#### Stated task 1
Translate this sentence from the Caroline Islands article into Spanish: "Most of the islands comprise low, flat coral atolls, but some rise high above sea level."

#### Selected extract
Jump to content

Caroline Islands

From Wikipedia, the free encyclopedia

This is an old revision of this page, as edited by Sean WI (talk | contribs) at 02:29, 31 October 2006 (rv). The present address (URL) is a permanent link to this revision, which may differ significantly from the current revision.

Not to be confused with Caroline Island, part of Kiribati (Southern Line Islands), also in the central Pacific Ocean.
Sunset at Colonia on Yap

The Caroline Islands form a large archipelago of widely scattered islands in the western Pacific Ocean, northeast of New Guinea.

Description

The group consists of about 500 small coral islands, east of the Philippines, in the Pacific Ocean; the distance from Manila to Yap, one of the larger islands of the group, is 1200 miles.

Politically they are divided between the Federated States of Micronesia in the eastern part of the group, and Palau at the extreme western end.

Most of the islands comprise low, flat coral atolls, but some rise high above sea level.

#### Material provided
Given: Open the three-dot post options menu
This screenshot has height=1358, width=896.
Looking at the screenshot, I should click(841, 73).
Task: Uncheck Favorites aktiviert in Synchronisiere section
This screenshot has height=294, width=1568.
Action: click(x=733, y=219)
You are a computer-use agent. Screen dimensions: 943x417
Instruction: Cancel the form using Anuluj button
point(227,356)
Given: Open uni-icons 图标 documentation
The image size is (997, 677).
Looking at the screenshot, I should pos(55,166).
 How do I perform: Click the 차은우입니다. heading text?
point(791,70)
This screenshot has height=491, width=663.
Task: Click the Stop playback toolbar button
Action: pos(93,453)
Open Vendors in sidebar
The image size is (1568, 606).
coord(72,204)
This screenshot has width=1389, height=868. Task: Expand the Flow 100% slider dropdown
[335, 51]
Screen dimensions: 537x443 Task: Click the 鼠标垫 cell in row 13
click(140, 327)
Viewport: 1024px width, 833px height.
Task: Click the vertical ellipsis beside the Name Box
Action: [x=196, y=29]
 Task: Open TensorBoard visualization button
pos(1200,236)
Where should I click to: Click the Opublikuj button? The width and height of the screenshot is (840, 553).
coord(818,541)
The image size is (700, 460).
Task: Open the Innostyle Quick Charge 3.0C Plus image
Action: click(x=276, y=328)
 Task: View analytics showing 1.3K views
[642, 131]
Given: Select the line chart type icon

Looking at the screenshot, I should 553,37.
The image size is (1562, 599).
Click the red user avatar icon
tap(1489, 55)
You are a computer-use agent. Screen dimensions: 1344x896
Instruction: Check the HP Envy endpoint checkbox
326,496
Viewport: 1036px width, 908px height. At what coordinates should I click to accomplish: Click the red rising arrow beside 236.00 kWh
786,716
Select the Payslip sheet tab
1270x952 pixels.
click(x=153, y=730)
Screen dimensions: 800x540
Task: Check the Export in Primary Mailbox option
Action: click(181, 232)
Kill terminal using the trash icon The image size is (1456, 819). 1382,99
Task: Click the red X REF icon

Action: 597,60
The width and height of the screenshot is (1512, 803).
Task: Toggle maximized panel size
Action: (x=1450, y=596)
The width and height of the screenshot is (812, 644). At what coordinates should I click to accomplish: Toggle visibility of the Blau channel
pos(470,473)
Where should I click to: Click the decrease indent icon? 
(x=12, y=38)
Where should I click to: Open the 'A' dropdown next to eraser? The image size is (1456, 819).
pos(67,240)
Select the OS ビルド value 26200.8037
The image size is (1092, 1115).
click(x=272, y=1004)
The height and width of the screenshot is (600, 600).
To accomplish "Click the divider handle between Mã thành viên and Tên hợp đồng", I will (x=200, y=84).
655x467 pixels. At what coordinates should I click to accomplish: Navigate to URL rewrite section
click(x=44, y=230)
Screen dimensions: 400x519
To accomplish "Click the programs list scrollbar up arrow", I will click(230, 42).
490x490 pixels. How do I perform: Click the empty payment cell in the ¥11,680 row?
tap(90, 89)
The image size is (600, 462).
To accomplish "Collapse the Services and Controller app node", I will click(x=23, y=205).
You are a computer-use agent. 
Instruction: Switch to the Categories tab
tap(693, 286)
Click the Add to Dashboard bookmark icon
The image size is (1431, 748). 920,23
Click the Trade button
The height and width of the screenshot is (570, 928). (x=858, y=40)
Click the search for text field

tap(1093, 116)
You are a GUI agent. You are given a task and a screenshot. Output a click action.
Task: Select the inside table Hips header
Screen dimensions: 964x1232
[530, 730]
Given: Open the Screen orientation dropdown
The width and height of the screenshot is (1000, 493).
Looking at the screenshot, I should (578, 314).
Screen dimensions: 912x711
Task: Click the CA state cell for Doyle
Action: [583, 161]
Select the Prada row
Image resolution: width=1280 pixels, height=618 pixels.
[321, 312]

#### Stated task 2
In the rows, copy out word for word everything from the line with "You are a computer-use agent. Screen dimensions: 943x417" to the line with "Looking at the screenshot, I should pos(55,166).", both lines included.

#### Worked solution 1
La mayoría de las islas están formadas por atolones de coral bajos y llanos, pero algunas se elevan muy por encima del nivel del mar.

#### Worked solution 2
You are a computer-use agent. Screen dimensions: 943x417
Instruction: Cancel the form using Anuluj button
point(227,356)
Given: Open uni-icons 图标 documentation
The image size is (997, 677).
Looking at the screenshot, I should pos(55,166).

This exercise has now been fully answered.